To avoid pregnancy, fecund women should refrain from sexual intercourse and/or use a contraceptive method. Accepting the authors’ inference that TFR may rapidly decline, the case of Jordan (other things being equal) without a decline in sexual exposure and significant increase in modern contraceptive use will give a false recommendation or approach to FP program managers and decision makers for not investing in FP services.

Data errors in the later survey is not ruled out and it has been noticed by ICFI during the data collecting stage. Jordan fertility is still stalling; a trend witnessed in other countries.

Is the work clearly and accurately presented and does it cite the current literature?

Yes

If applicable, is the statistical analysis and its interpretation appropriate?

No

Are all the source data underlying the results available to ensure full reproducibility?

Partly

Is the study design appropriate and is the work technically sound?

Partly

Are the conclusions drawn adequately supported by the results?

No

Are sufficient details of methods and analysis provided to allow replication by others?

Partly

Reviewer Expertise:

Demographic analysis, analysis of fertility related data and formulation of population policy.

I confirm that I have read this submission and believe that I have an appropriate level of expertise to state that I do not consider it to be of an acceptable scientific standard, for reasons outlined above.

Gates Open Res. 2021 Jun 7.
Kristin Bietsch 1

The authors greatly respect Dr. Masarweh and are honored that he agreed to review the paper. We appreciate that he took the time to check other sources to prepare his review. We have acknowledged many of the trends Dr. Masarweh detailed in his review in our paper and agree that these trends should point to an increase in TFR. Interestingly, this is not what we have found in the JPFHS, which we validated internally and externally (using the 2015 census and annual birth numbers from the Jordanian Department of Statistics). The counter-intuitive trends between TFR and mCPR are what prompted this analysis. We stand by our analysis and have explored many of the proximate determinants of fertility as well as other potential changes to fertility with the DHS data.

We agree that contraception is an important element of any family planning program and that maintaining the apparent low fertility will require continued strong efforts toward increased family planning use. In our conclusions and recommendations section we emphasize the importance of a continued focus on family planning programs, including improving quality, expanding the method mix and dispelling myths and misconceptions to help women achieve their fertility intentions.

Associated Data

    This section collects any data citations, data availability statements, or supplementary materials included in this article.

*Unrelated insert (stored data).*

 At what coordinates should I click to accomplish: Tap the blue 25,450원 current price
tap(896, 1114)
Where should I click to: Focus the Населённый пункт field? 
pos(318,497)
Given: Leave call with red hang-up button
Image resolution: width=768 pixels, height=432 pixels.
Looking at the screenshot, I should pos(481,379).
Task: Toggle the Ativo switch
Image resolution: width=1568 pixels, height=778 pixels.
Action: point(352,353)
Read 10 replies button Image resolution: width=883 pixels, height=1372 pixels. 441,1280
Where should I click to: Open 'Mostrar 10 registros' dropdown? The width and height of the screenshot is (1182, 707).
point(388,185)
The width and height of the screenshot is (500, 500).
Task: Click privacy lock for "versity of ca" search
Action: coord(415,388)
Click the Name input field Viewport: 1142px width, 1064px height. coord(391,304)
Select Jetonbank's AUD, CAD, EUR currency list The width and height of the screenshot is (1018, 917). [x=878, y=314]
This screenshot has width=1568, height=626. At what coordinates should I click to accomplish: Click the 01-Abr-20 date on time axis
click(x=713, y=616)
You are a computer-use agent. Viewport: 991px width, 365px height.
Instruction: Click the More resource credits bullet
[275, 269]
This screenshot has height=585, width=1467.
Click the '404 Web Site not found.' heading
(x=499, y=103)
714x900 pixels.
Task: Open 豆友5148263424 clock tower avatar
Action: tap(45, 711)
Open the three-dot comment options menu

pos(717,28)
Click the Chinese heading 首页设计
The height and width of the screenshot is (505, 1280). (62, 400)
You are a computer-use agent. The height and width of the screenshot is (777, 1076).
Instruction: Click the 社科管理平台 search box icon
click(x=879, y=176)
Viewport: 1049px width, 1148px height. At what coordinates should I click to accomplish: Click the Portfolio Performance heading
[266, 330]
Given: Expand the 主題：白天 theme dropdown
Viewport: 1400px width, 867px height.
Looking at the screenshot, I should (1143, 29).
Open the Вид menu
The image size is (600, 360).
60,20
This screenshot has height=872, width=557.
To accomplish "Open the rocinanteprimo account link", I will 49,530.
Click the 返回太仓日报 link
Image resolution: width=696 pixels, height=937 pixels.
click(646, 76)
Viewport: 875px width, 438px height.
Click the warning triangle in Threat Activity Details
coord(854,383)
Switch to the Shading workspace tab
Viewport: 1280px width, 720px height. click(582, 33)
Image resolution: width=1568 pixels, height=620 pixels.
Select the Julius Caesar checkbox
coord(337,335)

    Data Availability Statement

    Underlying data

    Jordan’s Demographic and Health Surveys are available in the MEASURE DHS repository ( http://www.measuredhs.com). Access to the dataset requires registration and is granted to those that wish to use the data for legitimate research purposes. A guide for how to apply for dataset access is available at: https://dhsprogram.com/data/Access-Instructions.cfm.

    Jordan’s annual estimates of population and birth are available for the Jordanian Department of Statistics at http://dosweb.dos.gov.jo/population/.

    Jordanian census data used to calculate Total Fertility Rates and Ministry of Health data used to calculate Estimated Modern Use were directly provided to the authors and are not openly available. If individuals would like to enquire about accessing this data, please write to Malak Al Ouri at alouri_malak@hotmail.com.

    Extended data

    Zenodo: kristinbietsch/JordanFertilityFP: Release for Gates 092920. https://doi.org/10.5281/zenodo.4058480 15.

    File ‘Jordan TFR CPR Extended Data.docx’ contains the following extended data:

    • Appendix 1: Analysis of contraceptive calendar data.

    • Appendix 2: Algorithm for calculating Unmet Need.

    • Appendix 3: Proximate Determinants of Fertility Data.

    Extended data are available under the terms of the Creative Commons Attribution 4.0 International license (CC-BY 4.0).